There was the board member who tried to vote me out. There were the ones who insisted "this will never work." There was even the one who joked (I think) about having me hit by a bus in order to get rid of me.
For growing startups, a board of advisors can be either your best ally or your worst enemy. It took me a long time to figure out that the difference between the two can be razor thin. It’s possible to turn a hostile board into a supportive one and a rival into a champion. And it comes down to things that are as radical and hard to achieve as they are almost stupidly obvious: trust, transparency, and open communication.
But let me back up. All corporations require boards. If you’re a small company, the founders are often the only shareholders there are, so they determine the board's composition. It's when outside investors are brought in that things change. VCs usually earn a seat as part of the terms of their investment, so that they can keep an eye on things.

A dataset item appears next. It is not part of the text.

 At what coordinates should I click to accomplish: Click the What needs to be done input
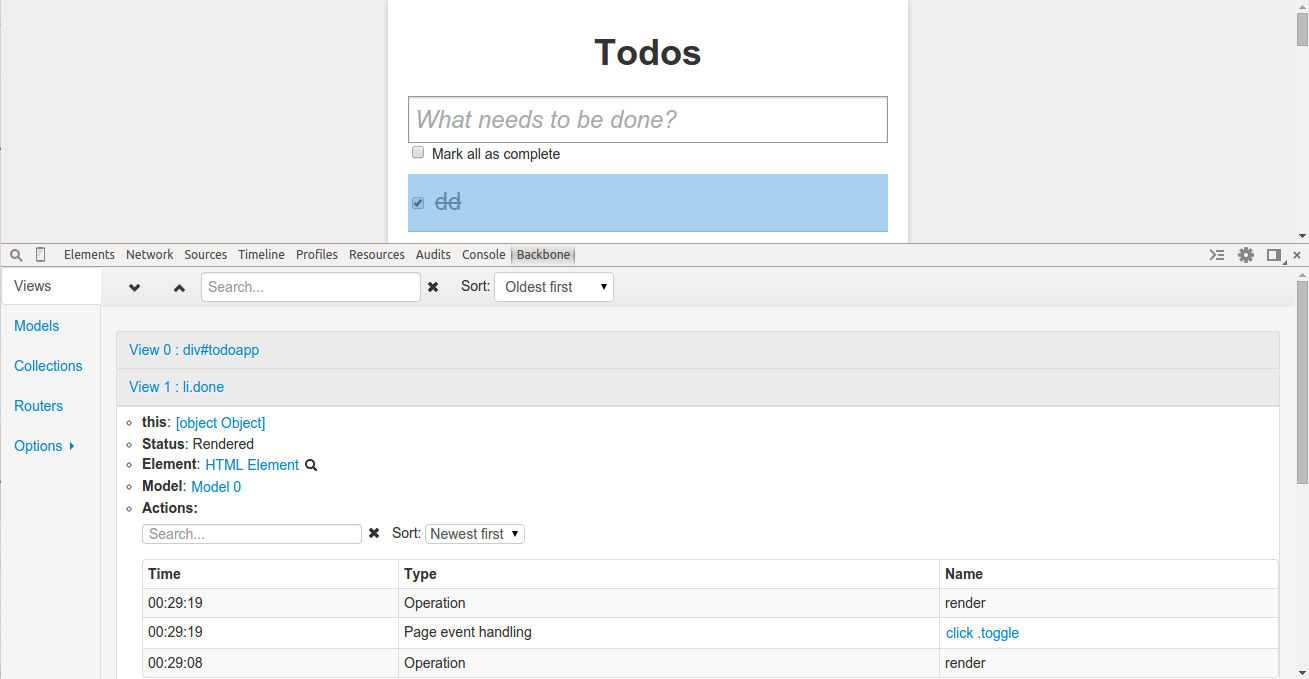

That isn't necessarily a bad thing. But the truth is that putting together the right board is complex, and losing control is far from unusual: A study by Harvard Business School found that by the time companies were four years old, just 40% of founder-CEOs were still around. My brushes with near-eviction made me hyperaware of how a good board should function—at a time when mine wasn't functioning all that well—and what it takes for a founder to play a proactive role. For entrepreneurs struggling to assemble and unify their own advisory teams, here are three key considerations I’ve learned the hard way.
Like the people you grew up with, you may not get to choose your board's members but you still have to make things work. Technically, boards have a fiduciary responsibility to make sure management is doing whatever it takes to maximize shareholder value. In reality, though, some board members are so focused on their individual interests as investors that they can’t see the big picture. You may not get to choose these people as CEO, but you have to find a way to bring them together.
When I first discovered that board members were talking behind my back, it shocked me. Eventually, though, I realized I was also at fault for not being open to conversations we needed to have. For me, the key to working through these conflicts ended up being radically open communication. This isn’t always easy, of course, but the CEO can set the tone.
If you share your problems openly, showing vulnerability and asking for counsel directly, board members are more likely to reciprocate. The posturing and bravado falls away, and so do the power struggles. It's the board members who refuse to get with the program who often find themselves on the outs.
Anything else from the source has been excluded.